Lew1201, I am feeling like you. My daughter is almost 17 (next week!) and is in her 3rd flare in a year and a half. She had her first Remicade infusion today so we will see if that helps. But we have started talking about
surgery. There are moments when she just wants to rip her colon out and couldn't care less about
any type of ostomy (we are still not sure about
the different names). She just wants to stop flaring.
We are hoping to meet with a surgeon when she goes into remission. It would be much nicer to think about making these choices when not flaring at the time. Maybe we will be able to meet someone who has gone through this already. See it up close and personal. I have started to look at some websites that explain the surgery and recovery. I don't know if she is ready to face them yet.
I am scared about the thought of surgery. And recovery. And the rest of her life. And all the little details. So is she. We even posted on the Ostomies forum. They were great and made me feel like all those vain questions in my mind were as important as the other questions we have.
As the mother of a teenager, it is a fine line between letting them make the decision (they will be the ones who ultimately have to live with the results), helping them make the decision, and making a decision for them.

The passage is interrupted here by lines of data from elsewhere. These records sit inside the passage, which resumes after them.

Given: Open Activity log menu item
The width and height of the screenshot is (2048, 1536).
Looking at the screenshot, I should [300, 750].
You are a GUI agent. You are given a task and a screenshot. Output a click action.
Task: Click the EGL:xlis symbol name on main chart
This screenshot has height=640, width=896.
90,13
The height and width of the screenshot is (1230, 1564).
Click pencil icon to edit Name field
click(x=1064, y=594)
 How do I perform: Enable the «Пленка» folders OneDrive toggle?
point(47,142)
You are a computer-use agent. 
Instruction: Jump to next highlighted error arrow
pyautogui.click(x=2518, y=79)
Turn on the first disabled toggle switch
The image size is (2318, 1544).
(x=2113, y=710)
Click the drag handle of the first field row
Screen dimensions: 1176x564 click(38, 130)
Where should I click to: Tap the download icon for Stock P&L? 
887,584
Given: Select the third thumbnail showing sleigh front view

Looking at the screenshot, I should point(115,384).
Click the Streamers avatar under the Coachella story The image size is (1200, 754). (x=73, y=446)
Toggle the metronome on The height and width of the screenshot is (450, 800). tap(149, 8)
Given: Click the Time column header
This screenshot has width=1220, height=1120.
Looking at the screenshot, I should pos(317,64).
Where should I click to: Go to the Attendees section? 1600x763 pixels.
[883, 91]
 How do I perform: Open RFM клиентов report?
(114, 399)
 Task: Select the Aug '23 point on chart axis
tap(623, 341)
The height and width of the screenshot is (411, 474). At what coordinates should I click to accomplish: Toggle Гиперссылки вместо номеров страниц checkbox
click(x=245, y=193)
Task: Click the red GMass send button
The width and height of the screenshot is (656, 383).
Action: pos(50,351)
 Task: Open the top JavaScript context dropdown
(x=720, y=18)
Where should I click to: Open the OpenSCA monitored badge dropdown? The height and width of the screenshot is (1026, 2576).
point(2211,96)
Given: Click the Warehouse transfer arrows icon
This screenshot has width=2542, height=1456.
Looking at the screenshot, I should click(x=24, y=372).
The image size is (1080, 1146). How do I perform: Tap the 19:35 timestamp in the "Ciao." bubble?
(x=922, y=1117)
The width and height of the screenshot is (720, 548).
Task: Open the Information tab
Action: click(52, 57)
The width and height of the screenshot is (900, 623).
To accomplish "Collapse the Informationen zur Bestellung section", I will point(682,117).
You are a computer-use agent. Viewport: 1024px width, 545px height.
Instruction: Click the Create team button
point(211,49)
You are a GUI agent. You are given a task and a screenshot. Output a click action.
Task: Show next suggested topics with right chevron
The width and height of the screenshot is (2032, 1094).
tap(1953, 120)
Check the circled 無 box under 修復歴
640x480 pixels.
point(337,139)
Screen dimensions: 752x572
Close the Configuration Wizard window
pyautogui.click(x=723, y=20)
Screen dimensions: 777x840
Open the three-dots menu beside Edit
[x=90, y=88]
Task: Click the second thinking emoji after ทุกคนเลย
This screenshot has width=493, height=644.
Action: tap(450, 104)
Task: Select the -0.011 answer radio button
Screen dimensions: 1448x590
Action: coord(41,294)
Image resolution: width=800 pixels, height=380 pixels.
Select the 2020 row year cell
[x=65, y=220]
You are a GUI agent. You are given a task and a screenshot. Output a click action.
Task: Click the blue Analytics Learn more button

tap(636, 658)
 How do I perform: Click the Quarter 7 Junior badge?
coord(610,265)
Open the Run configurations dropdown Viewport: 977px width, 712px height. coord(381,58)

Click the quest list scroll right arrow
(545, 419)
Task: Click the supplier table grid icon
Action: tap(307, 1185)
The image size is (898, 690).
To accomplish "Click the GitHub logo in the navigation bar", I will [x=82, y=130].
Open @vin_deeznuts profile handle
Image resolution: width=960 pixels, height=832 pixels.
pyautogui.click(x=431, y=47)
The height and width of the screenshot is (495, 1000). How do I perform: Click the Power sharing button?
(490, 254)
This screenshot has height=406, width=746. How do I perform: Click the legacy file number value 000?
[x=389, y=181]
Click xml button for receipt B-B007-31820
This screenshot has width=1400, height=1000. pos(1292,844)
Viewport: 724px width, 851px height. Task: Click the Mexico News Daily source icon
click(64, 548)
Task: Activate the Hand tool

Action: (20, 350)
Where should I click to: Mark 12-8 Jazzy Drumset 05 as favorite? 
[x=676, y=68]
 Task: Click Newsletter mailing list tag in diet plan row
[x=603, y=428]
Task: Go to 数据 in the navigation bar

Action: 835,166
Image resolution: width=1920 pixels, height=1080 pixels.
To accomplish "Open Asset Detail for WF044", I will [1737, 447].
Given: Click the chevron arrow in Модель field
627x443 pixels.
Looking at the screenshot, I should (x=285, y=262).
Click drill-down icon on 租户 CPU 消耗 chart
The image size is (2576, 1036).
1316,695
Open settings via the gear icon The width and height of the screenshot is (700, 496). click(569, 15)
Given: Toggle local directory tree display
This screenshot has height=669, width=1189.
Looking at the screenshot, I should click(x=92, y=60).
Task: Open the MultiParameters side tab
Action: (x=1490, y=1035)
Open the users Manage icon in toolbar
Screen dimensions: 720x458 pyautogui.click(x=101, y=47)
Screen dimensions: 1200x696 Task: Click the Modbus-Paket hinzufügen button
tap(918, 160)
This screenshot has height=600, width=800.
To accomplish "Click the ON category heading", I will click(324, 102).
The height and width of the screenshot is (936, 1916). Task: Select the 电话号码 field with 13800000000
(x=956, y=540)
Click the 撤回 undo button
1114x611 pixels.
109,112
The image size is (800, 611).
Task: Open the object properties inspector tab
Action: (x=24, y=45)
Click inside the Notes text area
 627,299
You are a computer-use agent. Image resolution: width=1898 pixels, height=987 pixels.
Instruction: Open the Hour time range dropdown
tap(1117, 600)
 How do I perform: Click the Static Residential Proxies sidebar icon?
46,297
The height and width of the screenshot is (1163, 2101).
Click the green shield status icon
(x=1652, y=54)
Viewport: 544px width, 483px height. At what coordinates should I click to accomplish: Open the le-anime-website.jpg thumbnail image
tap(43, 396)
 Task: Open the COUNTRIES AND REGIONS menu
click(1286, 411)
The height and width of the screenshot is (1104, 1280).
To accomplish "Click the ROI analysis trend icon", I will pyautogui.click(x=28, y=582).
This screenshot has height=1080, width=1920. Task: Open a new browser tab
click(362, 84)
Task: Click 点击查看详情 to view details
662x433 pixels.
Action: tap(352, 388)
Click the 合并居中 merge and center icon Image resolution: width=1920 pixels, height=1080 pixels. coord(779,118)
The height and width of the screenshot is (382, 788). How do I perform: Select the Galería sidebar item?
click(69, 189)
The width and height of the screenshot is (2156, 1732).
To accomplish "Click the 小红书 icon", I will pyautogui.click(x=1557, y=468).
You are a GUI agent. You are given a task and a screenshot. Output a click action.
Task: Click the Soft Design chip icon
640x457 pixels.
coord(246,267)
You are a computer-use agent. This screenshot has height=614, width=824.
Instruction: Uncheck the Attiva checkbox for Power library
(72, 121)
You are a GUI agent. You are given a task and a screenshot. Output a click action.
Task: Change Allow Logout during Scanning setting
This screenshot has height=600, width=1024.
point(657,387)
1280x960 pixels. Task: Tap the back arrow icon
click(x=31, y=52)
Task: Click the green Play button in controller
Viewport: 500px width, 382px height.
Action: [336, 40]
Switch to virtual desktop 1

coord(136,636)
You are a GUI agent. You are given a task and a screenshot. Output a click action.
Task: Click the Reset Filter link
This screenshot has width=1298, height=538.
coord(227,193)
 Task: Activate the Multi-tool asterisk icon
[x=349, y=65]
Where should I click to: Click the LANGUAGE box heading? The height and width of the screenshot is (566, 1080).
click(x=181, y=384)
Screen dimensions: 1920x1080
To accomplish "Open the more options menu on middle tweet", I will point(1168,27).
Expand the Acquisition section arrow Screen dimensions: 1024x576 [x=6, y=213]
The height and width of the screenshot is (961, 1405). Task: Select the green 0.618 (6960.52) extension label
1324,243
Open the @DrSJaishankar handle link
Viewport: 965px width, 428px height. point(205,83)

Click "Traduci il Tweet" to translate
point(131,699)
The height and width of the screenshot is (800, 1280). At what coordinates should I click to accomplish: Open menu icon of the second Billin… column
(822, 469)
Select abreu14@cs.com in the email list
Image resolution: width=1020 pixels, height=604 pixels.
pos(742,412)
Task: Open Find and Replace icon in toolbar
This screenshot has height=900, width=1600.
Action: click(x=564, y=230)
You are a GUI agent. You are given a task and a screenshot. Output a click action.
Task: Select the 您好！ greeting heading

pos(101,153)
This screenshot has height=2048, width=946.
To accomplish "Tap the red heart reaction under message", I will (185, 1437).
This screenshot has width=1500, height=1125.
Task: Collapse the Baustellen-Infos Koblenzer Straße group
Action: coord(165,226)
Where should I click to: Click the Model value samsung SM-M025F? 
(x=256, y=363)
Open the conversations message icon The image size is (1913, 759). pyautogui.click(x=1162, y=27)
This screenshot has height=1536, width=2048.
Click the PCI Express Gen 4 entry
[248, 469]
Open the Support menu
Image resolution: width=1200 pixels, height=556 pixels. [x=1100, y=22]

I will be reading your posts to see how things progress.
I hope your son feels better soon.
--Mom of bratcat (16 years old)--
Daughter bratcat was diagnosed with pancolitis October 2006
Asacol - 3 pills/3Xday, 2 tabs 6-mp/1.5 tabs 6-mp every other day, 60 mg prednisone
11/14/06 - started prednisone; 1/28/07 - finished prednisone!
3/3/07 - began to taper off hydrocortisone sloowwly! Summer 2007 - slowly began tapering Rowasa. 9/07 -- flaring? Nightly Rowasa. 9/21/07 -- added hydrocortisone enemas. 9/30/07--added prednisone. 10/31--started 6-mp, stopped the enemas. Started lowering prednisone. 3/08-another flare!